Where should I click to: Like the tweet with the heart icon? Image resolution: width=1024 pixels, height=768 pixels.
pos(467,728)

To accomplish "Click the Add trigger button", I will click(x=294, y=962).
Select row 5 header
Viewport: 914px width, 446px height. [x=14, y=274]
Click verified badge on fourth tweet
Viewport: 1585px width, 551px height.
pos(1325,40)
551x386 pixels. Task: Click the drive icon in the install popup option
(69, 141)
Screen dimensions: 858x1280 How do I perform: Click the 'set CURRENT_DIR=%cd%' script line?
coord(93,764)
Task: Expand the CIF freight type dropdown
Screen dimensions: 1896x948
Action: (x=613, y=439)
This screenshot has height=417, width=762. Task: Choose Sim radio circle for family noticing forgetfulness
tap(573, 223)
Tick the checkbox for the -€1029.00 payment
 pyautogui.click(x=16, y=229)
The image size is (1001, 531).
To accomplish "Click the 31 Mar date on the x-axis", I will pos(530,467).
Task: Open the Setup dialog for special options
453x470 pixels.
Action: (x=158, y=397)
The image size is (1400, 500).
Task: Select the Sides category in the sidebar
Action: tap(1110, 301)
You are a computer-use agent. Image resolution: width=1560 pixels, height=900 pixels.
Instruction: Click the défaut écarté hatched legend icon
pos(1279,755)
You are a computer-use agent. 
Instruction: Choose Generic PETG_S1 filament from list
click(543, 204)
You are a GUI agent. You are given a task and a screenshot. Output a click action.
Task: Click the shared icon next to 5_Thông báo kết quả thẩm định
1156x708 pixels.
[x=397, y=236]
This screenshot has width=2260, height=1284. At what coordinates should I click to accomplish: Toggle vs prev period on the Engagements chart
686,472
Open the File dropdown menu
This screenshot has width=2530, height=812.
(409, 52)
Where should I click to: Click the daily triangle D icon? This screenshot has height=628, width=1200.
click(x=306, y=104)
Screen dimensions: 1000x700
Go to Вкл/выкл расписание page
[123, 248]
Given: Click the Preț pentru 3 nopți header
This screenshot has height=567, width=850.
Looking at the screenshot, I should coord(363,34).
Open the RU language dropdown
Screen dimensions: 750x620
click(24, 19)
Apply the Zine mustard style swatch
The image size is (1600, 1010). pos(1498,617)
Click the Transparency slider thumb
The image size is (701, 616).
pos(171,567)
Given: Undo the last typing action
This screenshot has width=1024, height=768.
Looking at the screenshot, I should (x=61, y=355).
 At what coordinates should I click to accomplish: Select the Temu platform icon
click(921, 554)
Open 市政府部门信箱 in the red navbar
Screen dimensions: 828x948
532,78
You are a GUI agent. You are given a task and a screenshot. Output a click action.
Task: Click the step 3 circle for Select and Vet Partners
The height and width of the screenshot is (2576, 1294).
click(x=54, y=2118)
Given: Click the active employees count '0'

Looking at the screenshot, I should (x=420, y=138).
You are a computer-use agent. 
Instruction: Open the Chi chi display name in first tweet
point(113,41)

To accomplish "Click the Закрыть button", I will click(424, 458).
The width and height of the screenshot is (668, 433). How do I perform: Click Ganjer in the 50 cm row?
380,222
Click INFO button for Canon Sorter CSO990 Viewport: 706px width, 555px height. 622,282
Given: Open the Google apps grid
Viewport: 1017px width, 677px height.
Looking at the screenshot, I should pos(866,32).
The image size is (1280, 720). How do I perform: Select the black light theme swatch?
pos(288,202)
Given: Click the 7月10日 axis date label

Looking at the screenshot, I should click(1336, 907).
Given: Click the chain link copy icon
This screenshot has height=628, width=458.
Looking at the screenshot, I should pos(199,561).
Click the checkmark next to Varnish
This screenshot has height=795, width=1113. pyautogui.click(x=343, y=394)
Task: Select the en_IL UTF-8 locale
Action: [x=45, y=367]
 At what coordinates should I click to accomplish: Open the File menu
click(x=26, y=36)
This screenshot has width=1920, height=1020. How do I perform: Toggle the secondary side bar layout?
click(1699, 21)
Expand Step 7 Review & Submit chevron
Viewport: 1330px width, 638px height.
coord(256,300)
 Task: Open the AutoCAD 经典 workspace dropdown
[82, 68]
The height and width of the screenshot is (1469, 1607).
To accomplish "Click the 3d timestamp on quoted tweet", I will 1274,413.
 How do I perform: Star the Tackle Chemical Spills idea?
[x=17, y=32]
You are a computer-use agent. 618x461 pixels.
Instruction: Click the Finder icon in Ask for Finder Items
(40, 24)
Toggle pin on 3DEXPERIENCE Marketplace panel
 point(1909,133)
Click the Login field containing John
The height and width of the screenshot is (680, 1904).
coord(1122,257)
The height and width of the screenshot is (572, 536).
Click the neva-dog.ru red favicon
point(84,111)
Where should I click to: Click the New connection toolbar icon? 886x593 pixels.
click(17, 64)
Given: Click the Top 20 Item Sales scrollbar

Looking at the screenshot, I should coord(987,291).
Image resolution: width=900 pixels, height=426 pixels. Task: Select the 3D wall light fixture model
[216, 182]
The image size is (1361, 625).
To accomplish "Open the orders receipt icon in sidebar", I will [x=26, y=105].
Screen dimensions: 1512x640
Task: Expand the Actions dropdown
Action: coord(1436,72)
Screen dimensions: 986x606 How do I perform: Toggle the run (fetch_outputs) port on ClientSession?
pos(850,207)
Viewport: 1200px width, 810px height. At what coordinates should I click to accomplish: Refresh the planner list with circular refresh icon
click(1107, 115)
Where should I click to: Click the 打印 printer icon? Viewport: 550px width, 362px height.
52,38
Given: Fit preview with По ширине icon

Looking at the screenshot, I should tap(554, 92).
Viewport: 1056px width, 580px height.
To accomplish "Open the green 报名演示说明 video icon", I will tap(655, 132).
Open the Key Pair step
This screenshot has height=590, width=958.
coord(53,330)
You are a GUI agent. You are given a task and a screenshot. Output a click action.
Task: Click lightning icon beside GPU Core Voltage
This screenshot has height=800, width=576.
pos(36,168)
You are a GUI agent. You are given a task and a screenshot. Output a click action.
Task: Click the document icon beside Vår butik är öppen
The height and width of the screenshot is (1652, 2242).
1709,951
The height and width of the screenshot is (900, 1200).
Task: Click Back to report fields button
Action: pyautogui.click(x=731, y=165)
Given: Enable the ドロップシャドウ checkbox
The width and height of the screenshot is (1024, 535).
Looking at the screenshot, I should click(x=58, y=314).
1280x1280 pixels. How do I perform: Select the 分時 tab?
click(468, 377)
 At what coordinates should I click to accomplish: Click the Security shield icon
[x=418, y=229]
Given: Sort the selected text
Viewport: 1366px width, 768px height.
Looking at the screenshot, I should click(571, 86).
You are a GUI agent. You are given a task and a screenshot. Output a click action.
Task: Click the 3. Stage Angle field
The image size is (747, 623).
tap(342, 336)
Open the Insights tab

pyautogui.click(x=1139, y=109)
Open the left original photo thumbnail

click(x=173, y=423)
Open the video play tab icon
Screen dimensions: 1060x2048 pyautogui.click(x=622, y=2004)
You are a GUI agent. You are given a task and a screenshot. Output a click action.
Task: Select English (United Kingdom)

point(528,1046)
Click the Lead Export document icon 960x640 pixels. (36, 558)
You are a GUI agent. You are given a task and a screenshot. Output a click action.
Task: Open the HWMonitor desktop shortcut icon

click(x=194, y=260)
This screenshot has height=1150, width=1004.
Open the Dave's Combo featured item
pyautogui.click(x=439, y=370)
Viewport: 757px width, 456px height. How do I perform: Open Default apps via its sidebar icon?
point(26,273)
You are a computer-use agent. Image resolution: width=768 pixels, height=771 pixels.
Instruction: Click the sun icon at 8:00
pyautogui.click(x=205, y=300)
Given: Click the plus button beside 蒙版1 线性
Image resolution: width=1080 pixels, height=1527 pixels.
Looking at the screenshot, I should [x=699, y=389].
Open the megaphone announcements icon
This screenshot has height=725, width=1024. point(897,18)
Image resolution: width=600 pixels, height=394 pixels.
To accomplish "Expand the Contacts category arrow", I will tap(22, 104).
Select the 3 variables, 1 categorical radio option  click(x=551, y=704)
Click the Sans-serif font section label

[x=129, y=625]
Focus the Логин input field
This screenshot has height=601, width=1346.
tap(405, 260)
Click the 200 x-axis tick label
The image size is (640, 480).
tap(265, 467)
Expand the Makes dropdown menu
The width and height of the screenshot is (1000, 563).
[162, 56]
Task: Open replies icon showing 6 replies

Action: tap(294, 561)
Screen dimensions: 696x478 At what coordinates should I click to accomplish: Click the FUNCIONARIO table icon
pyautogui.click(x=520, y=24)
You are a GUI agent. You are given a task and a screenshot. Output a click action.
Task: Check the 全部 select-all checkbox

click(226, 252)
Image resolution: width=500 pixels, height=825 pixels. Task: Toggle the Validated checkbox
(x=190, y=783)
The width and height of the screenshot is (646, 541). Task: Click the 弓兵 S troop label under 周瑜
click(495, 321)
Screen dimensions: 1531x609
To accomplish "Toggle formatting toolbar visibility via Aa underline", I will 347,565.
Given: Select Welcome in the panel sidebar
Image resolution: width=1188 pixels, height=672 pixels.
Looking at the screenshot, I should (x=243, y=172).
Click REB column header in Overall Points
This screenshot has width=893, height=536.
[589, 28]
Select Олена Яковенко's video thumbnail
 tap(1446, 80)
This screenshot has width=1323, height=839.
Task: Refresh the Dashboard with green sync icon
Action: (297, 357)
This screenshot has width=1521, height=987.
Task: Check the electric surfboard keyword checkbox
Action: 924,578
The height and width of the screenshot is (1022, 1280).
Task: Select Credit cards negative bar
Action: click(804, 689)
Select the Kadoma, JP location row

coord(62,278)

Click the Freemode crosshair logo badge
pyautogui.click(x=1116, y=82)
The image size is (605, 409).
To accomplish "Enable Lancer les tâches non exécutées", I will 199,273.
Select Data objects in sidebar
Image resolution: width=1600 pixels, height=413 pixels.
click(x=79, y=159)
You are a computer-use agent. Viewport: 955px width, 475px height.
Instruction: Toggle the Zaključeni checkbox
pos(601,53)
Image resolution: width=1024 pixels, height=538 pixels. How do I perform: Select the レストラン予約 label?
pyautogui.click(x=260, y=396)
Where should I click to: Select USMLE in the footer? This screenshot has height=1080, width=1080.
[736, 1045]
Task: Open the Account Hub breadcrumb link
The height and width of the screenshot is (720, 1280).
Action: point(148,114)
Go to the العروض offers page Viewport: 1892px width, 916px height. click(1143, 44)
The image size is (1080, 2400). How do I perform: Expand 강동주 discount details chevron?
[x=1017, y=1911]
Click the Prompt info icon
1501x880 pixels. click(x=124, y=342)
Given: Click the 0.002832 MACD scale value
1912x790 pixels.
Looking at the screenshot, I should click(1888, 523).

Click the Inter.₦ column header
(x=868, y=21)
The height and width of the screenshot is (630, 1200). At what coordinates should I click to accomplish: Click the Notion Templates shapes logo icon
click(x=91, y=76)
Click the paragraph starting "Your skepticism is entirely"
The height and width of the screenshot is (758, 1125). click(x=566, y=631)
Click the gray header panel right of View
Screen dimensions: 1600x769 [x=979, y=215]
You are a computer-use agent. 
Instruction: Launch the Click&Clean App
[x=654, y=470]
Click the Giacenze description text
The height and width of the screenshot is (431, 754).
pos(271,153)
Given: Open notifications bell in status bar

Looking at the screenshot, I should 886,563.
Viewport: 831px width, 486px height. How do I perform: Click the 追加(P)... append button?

TASK OBJECTIVE: Some lines of the listing may include the string "link". Tally them and report only the total.

ANSWER TO THIS TASK: 2